Last and First Men (1930)

MOBI for Kindle (based on the text from Project Gutenberg Australia)

I was tempted to categorize Last and First Men under non-fiction, since this is how it reads. It’s a speculative history of the future of mankind, and reads like a history book, with the difference that the arrow of time goes forward from the present, not forward from some point in our past. Reading Stapledon’s masterwork is both extremely exhausting and exhilarating. It’s not an easy read, information is densely packed into every page, yet somehow the writing still reads very poetic and lyrical. Some people suggest to skip the first chapters, since their speculations about the near future is so obviously wrong.

I advise not to do this. Not only seem the speculations about the near future wrong, most of the long future projections are equally quaint. And yet, despite how far Stapledon’s future history has diverged from the real history, and how much has changed in recent cosmology, I’m in awe at the deepness and richness of Stapledon’s vision. Exactly those events where his future diverged from our own created a strange and weird and fascinating near future. And while the far future has no technology comparable to computers and computer networks, his telepathy seems to works, at least on the social level, in a similar manner.
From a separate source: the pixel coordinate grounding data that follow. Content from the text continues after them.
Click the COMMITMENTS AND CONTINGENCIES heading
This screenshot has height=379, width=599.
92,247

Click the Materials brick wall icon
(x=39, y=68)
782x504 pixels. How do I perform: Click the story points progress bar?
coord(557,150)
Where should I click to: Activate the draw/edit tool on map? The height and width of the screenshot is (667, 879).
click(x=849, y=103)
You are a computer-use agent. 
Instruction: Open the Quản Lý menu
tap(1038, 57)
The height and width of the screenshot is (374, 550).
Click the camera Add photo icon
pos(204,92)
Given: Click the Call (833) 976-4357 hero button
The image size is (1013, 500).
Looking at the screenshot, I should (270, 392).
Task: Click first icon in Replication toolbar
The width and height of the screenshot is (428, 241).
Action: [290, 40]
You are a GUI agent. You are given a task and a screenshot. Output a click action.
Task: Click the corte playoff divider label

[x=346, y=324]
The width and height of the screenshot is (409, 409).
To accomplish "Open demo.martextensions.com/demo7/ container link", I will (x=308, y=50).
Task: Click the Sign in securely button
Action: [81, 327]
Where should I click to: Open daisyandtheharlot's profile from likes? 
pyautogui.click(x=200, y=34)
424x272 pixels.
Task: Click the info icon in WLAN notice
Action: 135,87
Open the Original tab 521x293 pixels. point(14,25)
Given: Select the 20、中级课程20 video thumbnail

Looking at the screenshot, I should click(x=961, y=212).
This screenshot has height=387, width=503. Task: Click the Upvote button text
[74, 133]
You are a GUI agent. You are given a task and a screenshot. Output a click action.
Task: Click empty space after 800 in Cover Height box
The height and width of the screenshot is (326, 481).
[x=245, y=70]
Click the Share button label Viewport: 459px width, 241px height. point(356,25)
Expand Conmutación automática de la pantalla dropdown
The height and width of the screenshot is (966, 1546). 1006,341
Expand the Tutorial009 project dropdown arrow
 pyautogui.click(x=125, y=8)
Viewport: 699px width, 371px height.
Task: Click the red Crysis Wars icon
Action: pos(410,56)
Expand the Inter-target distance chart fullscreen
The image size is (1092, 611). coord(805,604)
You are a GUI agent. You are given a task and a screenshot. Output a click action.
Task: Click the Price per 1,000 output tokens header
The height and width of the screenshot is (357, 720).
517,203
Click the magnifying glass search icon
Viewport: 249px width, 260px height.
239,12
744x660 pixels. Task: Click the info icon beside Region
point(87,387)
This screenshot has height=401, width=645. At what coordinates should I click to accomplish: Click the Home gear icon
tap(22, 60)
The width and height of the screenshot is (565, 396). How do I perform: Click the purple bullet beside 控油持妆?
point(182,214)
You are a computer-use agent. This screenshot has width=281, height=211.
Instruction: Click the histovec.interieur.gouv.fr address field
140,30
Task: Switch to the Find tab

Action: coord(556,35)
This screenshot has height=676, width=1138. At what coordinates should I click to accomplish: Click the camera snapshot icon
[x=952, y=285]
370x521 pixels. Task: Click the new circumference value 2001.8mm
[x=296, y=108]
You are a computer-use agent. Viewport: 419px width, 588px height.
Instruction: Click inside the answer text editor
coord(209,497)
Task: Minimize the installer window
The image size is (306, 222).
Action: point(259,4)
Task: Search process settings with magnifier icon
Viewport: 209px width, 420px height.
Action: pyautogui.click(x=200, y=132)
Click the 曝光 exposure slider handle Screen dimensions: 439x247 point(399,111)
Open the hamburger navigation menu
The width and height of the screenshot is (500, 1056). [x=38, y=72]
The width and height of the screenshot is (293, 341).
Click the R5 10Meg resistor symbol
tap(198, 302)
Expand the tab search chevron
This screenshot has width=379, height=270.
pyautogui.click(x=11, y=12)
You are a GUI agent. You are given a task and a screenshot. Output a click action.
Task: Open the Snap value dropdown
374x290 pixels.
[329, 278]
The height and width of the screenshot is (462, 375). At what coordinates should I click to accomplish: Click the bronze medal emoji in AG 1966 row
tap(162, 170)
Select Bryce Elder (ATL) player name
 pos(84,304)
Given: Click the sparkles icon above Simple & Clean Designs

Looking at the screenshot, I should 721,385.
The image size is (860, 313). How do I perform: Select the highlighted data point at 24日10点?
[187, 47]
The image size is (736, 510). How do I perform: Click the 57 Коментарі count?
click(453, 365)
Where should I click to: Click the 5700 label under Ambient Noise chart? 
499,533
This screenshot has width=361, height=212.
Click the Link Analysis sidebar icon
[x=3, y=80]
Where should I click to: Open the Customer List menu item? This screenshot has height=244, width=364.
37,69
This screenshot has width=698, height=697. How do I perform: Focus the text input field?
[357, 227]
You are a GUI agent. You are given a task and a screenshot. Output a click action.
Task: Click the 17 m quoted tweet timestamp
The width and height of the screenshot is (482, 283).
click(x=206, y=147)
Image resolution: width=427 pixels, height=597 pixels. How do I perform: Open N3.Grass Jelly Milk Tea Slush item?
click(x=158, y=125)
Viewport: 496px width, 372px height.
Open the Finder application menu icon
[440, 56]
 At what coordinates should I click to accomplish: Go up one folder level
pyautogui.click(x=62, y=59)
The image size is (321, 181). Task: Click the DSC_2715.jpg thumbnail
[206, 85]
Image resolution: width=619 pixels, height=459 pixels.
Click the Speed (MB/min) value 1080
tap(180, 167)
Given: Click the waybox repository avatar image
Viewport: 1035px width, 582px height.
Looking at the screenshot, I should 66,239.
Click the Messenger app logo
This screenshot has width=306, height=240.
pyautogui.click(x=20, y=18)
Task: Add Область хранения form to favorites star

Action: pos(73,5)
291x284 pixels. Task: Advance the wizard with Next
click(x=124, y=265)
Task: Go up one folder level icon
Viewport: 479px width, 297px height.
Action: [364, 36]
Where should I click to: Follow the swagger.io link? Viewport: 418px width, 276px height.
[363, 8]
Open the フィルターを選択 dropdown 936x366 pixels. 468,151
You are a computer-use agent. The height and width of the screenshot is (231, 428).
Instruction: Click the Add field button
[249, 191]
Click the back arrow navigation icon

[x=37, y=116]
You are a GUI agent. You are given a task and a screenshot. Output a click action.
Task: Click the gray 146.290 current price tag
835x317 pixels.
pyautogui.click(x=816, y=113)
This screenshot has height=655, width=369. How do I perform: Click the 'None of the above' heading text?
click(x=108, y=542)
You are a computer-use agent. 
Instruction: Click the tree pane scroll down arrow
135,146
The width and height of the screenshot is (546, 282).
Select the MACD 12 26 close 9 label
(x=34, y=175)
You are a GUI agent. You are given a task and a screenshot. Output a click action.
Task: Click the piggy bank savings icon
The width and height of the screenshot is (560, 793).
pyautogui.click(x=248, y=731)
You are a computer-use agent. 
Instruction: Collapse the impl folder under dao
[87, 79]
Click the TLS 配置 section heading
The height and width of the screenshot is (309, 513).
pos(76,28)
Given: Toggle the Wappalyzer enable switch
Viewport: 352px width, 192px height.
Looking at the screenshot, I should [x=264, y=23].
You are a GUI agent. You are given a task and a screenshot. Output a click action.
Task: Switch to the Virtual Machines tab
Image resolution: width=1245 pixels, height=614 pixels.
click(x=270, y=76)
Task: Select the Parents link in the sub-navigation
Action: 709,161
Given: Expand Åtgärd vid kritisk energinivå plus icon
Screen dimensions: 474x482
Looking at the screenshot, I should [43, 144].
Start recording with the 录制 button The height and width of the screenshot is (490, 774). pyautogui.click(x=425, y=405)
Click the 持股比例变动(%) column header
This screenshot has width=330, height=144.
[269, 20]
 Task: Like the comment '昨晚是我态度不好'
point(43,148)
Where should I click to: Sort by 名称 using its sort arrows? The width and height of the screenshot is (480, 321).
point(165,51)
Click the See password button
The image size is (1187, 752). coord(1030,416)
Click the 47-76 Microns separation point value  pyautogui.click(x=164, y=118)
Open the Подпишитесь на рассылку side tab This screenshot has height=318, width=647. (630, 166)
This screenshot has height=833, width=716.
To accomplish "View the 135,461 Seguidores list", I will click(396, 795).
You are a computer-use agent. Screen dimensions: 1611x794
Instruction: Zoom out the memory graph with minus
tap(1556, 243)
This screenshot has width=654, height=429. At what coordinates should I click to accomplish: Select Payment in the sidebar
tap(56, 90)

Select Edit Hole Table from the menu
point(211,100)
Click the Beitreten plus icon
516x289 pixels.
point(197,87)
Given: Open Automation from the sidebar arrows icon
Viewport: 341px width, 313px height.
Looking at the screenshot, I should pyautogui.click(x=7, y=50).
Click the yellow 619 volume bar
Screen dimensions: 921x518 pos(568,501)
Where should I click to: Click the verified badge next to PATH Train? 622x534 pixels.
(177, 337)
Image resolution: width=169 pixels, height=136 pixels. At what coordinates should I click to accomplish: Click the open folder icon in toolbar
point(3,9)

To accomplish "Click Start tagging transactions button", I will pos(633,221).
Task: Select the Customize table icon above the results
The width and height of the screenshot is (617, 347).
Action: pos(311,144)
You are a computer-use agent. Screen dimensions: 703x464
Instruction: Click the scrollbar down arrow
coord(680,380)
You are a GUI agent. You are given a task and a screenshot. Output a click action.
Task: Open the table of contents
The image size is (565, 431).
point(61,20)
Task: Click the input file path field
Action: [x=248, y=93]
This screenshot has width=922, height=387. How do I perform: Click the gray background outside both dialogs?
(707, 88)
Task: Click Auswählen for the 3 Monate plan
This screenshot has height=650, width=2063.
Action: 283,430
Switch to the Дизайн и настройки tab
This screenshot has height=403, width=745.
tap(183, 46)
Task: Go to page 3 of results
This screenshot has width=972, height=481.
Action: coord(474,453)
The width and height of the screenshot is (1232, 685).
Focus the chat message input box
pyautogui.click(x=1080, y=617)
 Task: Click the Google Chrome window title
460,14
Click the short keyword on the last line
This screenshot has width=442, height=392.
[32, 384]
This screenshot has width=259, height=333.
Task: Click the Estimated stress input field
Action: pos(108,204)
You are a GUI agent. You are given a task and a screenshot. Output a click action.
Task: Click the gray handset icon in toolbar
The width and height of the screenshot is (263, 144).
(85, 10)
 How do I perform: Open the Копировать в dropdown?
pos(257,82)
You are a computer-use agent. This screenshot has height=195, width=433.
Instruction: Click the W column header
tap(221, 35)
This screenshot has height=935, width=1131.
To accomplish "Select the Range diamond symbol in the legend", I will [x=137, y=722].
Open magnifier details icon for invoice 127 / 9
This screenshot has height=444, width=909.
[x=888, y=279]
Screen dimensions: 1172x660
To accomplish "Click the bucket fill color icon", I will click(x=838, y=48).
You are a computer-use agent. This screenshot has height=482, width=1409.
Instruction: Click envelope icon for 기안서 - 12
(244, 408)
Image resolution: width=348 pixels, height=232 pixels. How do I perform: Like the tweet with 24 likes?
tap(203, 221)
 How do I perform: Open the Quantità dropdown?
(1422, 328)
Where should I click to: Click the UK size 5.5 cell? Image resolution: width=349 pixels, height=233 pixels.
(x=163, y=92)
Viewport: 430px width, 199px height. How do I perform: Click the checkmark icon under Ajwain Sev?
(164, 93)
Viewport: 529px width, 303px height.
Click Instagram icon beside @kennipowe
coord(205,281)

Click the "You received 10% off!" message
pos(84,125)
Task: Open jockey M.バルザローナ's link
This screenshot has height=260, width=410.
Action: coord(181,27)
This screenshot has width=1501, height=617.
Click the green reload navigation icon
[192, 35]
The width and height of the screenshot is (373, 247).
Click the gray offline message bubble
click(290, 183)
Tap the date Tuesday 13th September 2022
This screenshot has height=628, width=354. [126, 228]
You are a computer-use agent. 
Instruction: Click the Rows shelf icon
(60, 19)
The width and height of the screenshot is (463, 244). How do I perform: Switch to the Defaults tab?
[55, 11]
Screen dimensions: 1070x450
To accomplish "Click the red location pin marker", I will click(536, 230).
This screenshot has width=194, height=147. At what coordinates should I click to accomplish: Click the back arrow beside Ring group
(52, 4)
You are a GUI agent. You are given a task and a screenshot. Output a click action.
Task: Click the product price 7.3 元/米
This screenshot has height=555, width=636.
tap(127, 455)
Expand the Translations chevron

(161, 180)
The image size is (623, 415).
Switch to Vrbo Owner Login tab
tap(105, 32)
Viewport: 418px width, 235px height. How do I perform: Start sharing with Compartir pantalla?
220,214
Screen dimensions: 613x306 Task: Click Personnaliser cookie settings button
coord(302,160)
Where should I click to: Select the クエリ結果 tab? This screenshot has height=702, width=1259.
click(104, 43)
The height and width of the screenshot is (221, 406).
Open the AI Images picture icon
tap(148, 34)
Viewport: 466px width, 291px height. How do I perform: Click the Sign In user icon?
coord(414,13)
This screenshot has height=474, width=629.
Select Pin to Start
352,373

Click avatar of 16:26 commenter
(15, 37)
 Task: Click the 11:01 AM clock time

Unlike in recent SF, inspired by Vinge’s singularity concept, change and progress takes eons in Stapledon’s future. And it does not always go forward, not every new order of mankind is more enlightened than the previous. Men and with it civilizations strifes for great heights, only to be pulled down again and again, with civilization and even history completely lost. Sometimes even with men degraded to beings more like animals than men. All these seemingly endless cycles of strife and fall are told by one of the last men, the 18th order of beings that trace their lineage back to us, over a time span of 400 million years.

But Last and First Men isn’t just a future history, it was a way for Stapledon to contemplate or philosophize about the destiny of mankind and about our place in the universe, about the endless pain and misery, and also joy, created in the long history of mankind. Why does it matter being here, when in the end everything will die and disappear? And while Stapledon himself called his book a tragedy, the way he tackled and thought about and gave answer to these questions transcended the tragic nature of his book and made it something more. A thing of rare beauty, of rich imagination and deep thought.